All entries must be repeated exactly. No picture should appear in the result.

DATA FOR REVIEW:

● ● ● ●

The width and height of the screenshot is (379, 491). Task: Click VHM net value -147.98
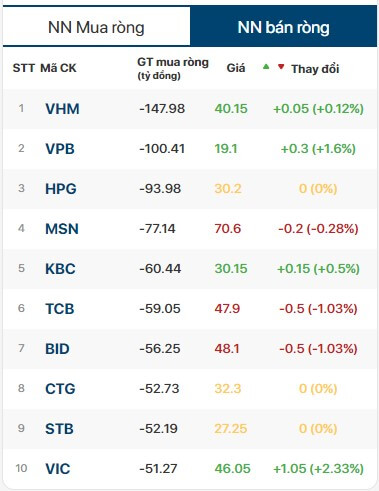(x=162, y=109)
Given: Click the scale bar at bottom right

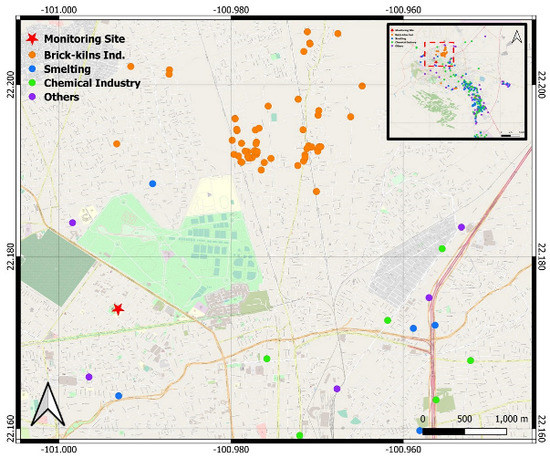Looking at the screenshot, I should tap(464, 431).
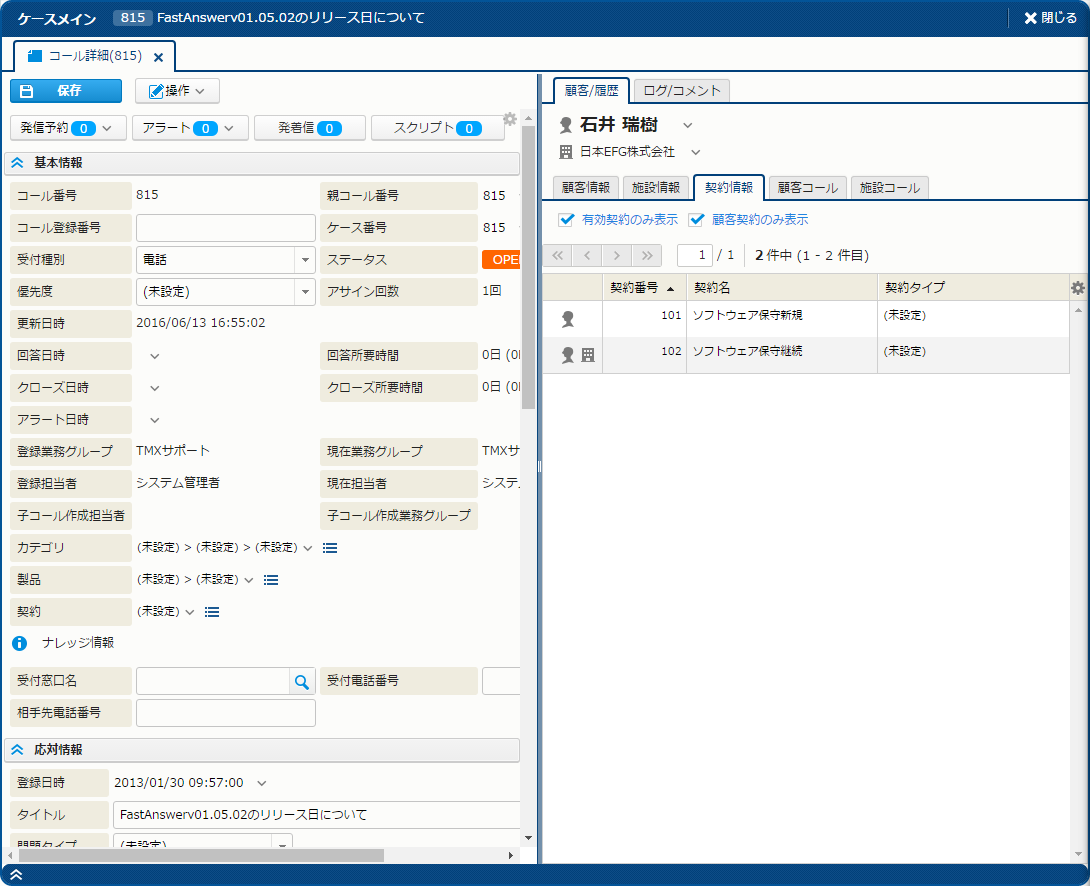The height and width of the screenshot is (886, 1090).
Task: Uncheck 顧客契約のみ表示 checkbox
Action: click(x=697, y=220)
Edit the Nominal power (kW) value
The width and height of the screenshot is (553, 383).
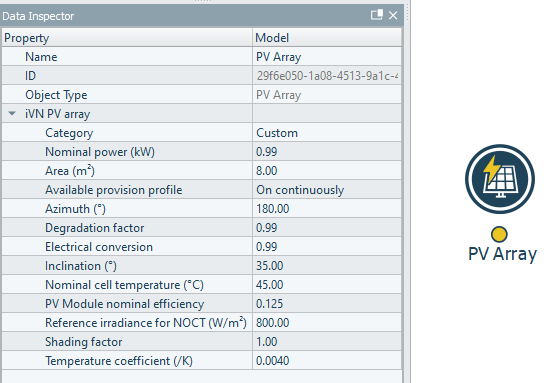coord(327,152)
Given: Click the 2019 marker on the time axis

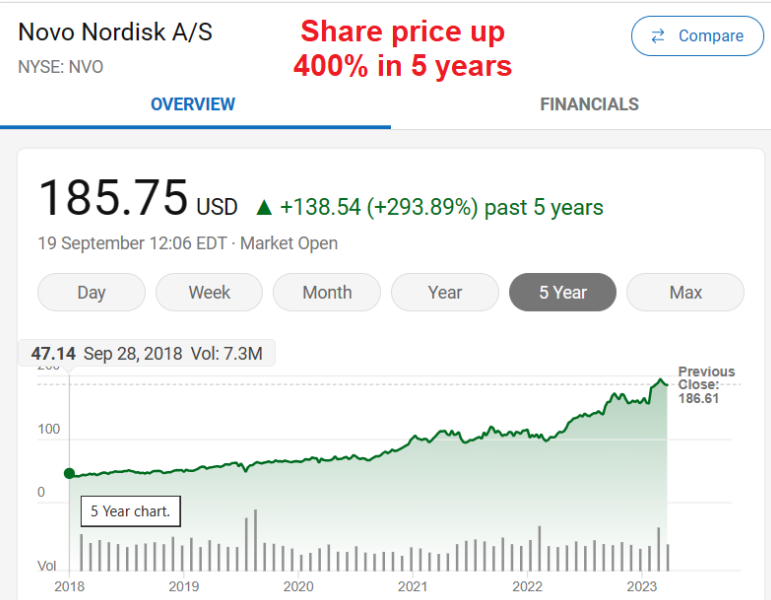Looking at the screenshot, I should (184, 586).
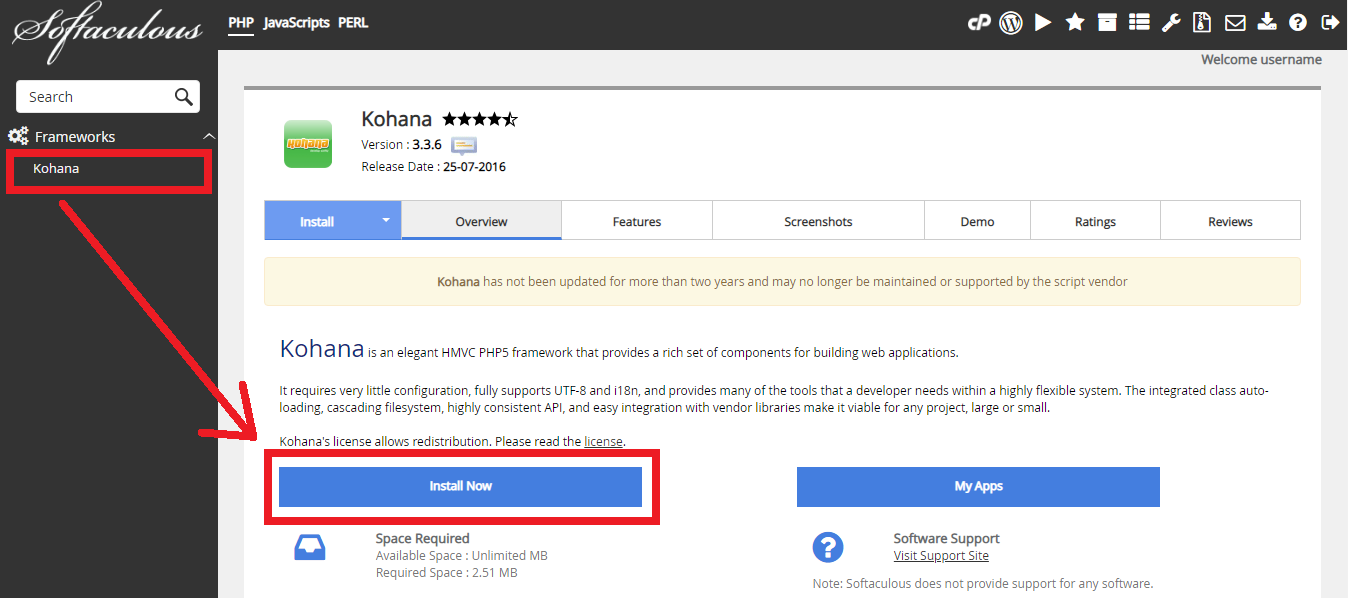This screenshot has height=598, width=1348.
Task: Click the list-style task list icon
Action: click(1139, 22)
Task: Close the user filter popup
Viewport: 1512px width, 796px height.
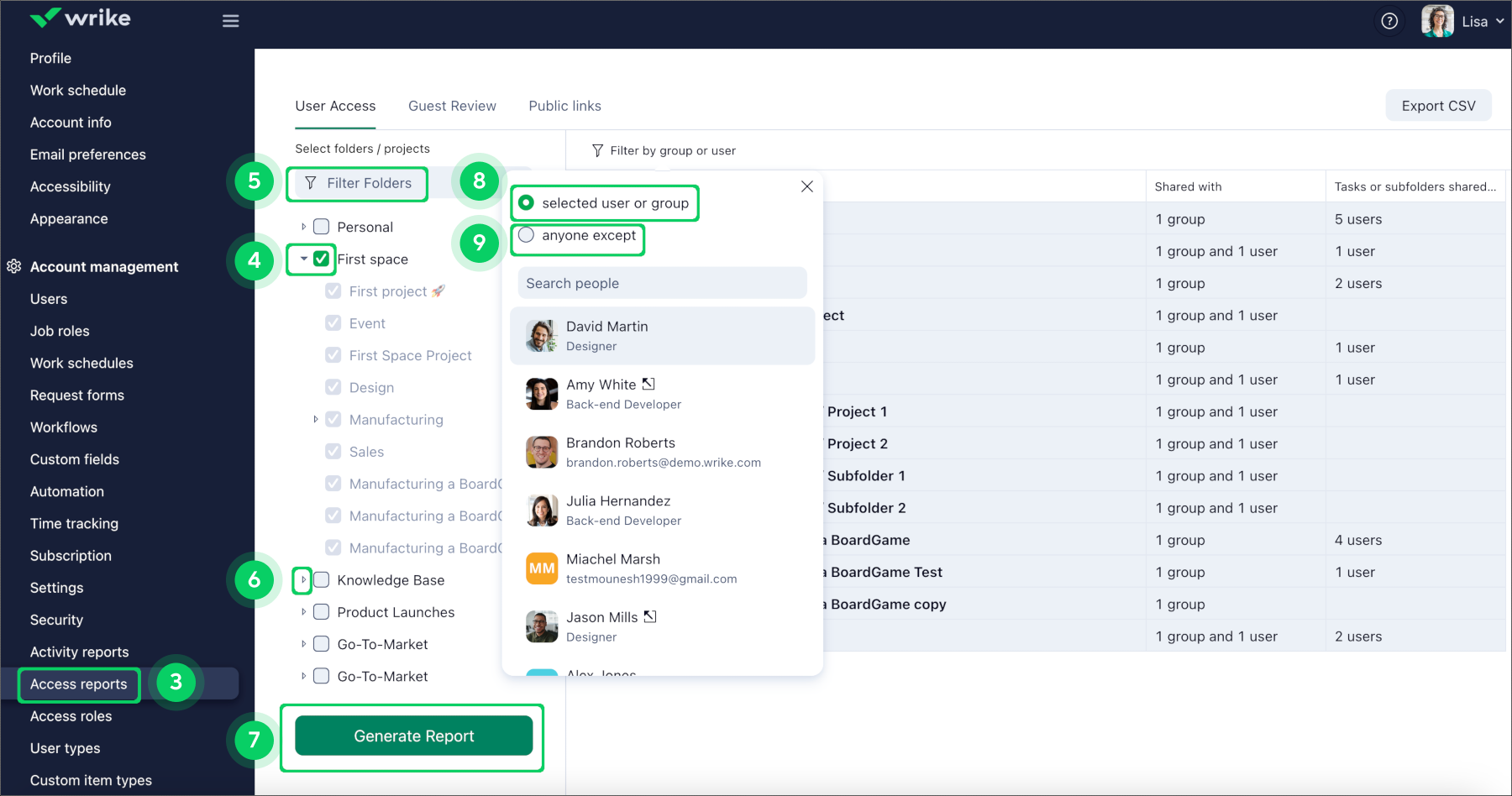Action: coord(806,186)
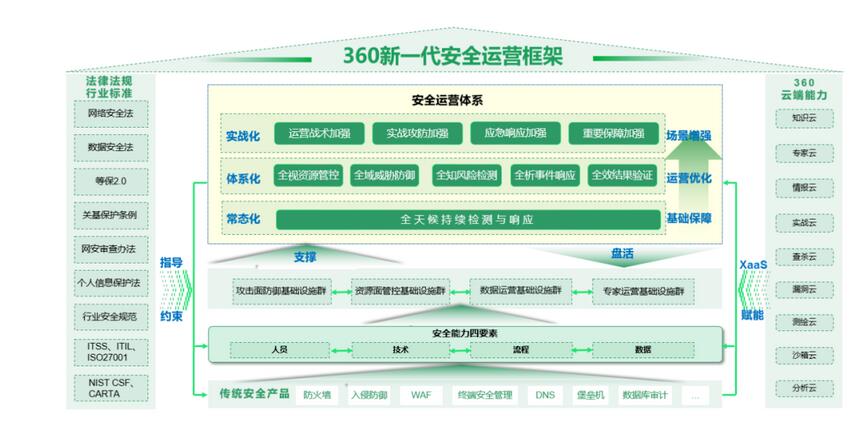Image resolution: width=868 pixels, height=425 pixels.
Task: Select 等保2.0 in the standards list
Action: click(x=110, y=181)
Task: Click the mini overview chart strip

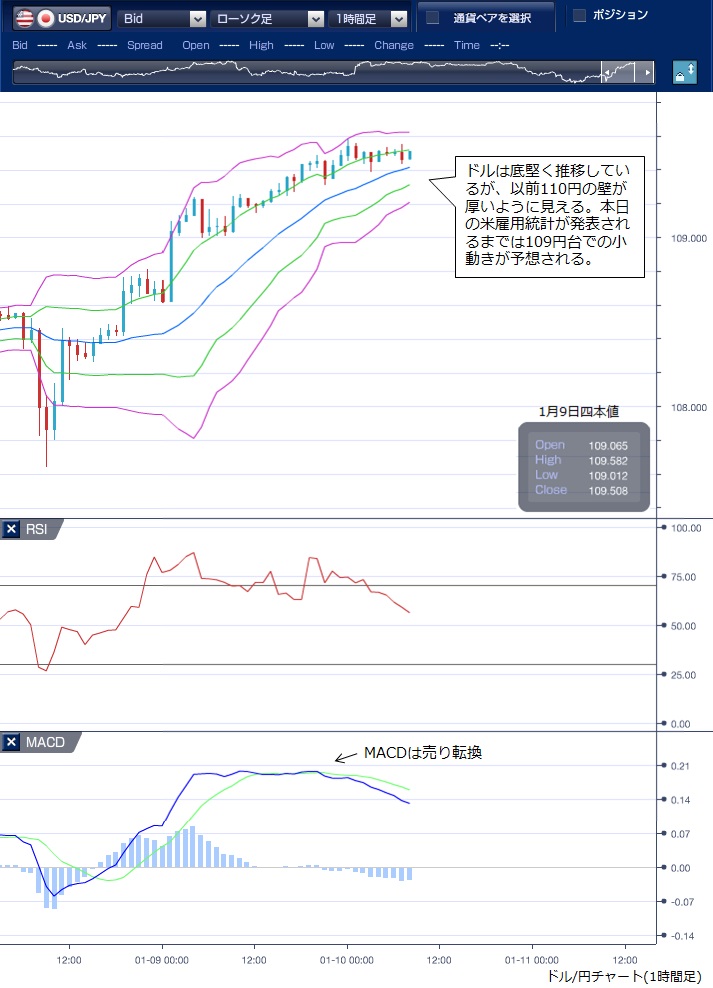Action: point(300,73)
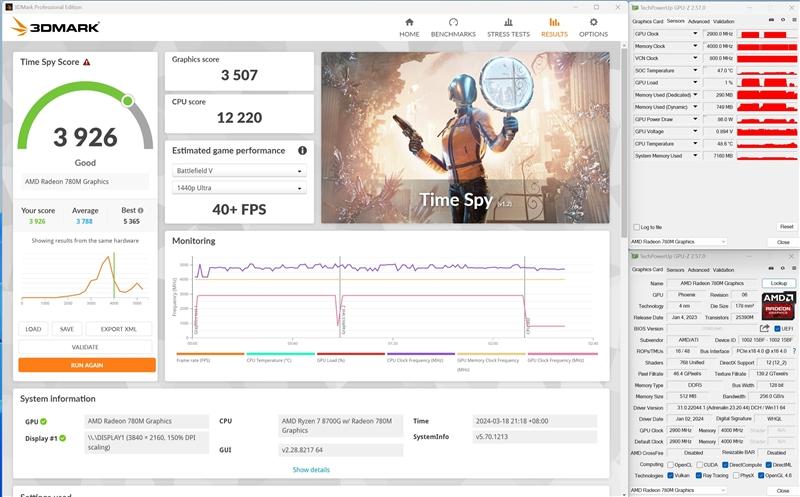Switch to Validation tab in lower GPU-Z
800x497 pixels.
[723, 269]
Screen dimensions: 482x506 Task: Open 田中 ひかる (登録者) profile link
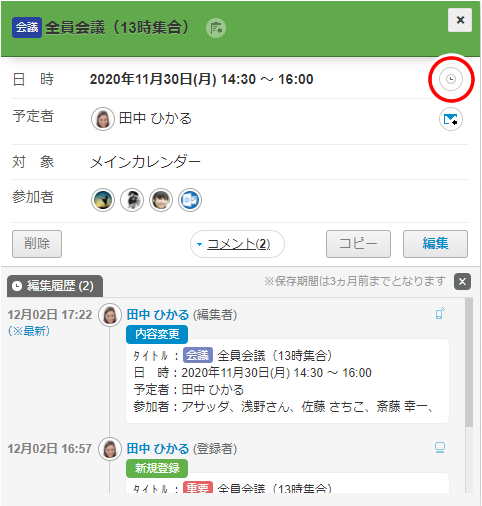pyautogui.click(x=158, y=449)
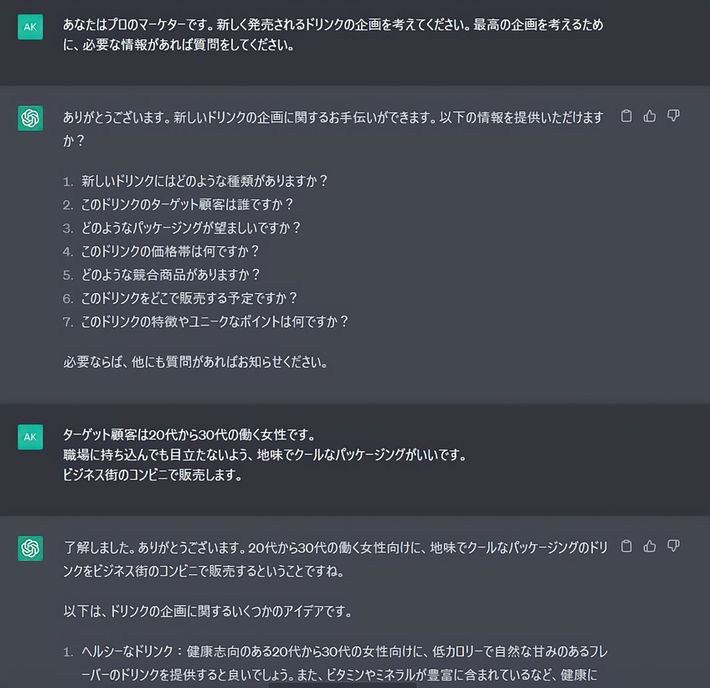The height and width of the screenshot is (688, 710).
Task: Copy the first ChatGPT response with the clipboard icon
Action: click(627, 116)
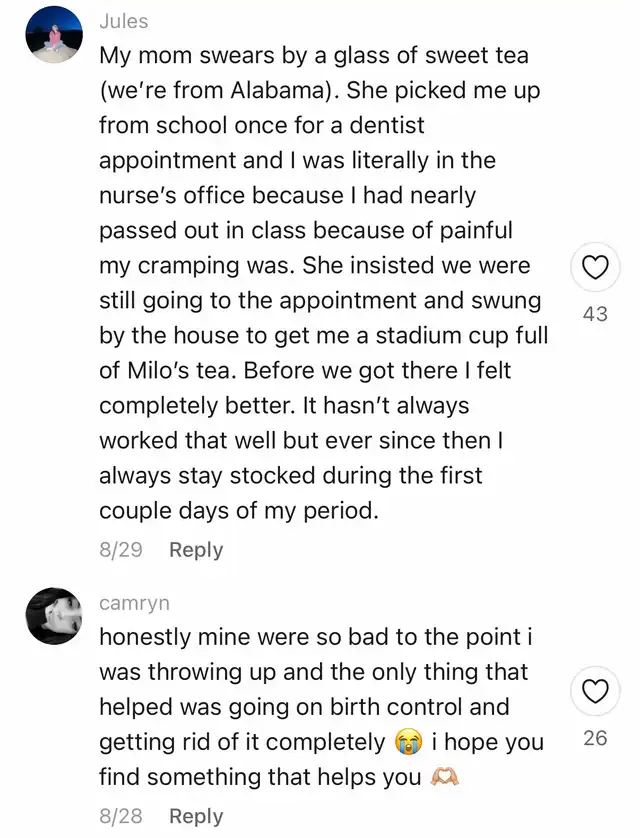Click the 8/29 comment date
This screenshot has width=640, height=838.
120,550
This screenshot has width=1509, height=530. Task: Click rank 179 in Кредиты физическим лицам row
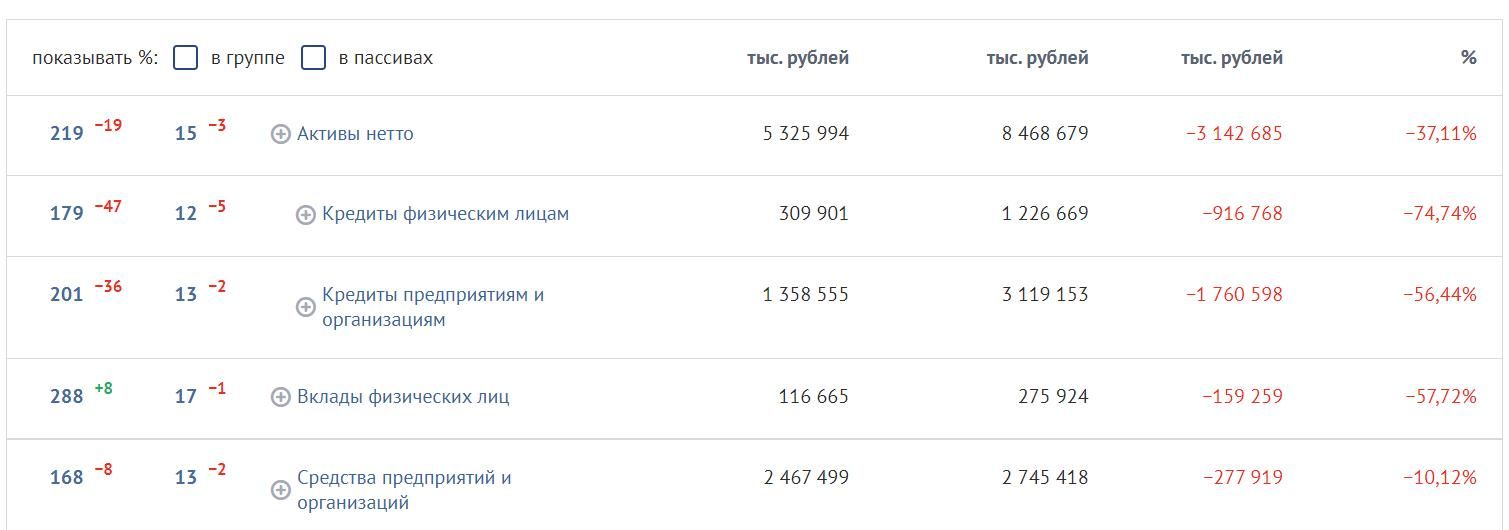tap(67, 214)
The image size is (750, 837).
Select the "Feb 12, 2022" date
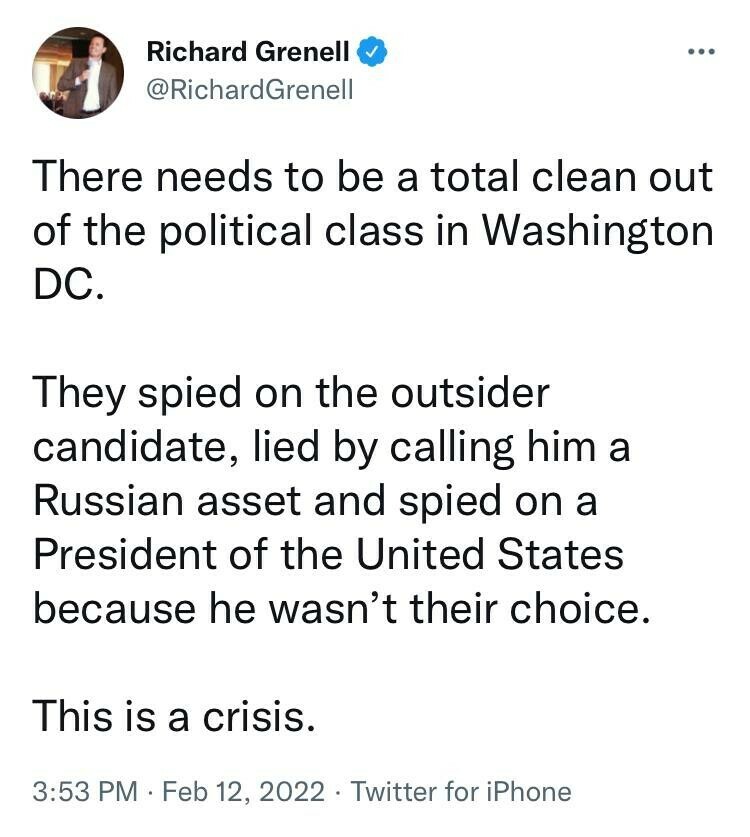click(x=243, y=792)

● ● ● ●

YOUR SOLUTION:
The width and height of the screenshot is (379, 491). Task: Click VHM net value -147.98
(x=162, y=109)
Given: Click the scale bar at bottom right

Looking at the screenshot, I should tap(464, 431).
The height and width of the screenshot is (886, 1090).
Task: Uncheck 顧客契約のみ表示 checkbox
Action: click(x=697, y=220)
Edit the Nominal power (kW) value
The width and height of the screenshot is (553, 383).
coord(327,152)
Given: Click the 2019 marker on the time axis

Looking at the screenshot, I should (184, 586).
This screenshot has height=598, width=1348.
Task: Click the list-style task list icon
Action: click(1139, 22)
Task: Close the user filter popup
Viewport: 1512px width, 796px height.
Action: coord(806,186)
Image resolution: width=868 pixels, height=425 pixels.
Task: Select 等保2.0 in the standards list
Action: click(x=110, y=181)
Task: Click the mini overview chart strip

Action: point(300,73)
Switch to Validation tab in lower GPU-Z
800x497 pixels.
[723, 269]
Screen dimensions: 482x506 Task: Open 田中 ひかる (登録者) profile link
pyautogui.click(x=158, y=449)
The height and width of the screenshot is (688, 710).
Task: Copy the first ChatGPT response with the clipboard icon
Action: click(627, 116)
Click the 8/29 comment date
This screenshot has width=640, height=838.
120,550
This screenshot has width=1509, height=530. Task: Click rank 179 in Кредиты физическим лицам row
tap(67, 214)
The image size is (750, 837).
Select the "Feb 12, 2022" date
click(x=243, y=792)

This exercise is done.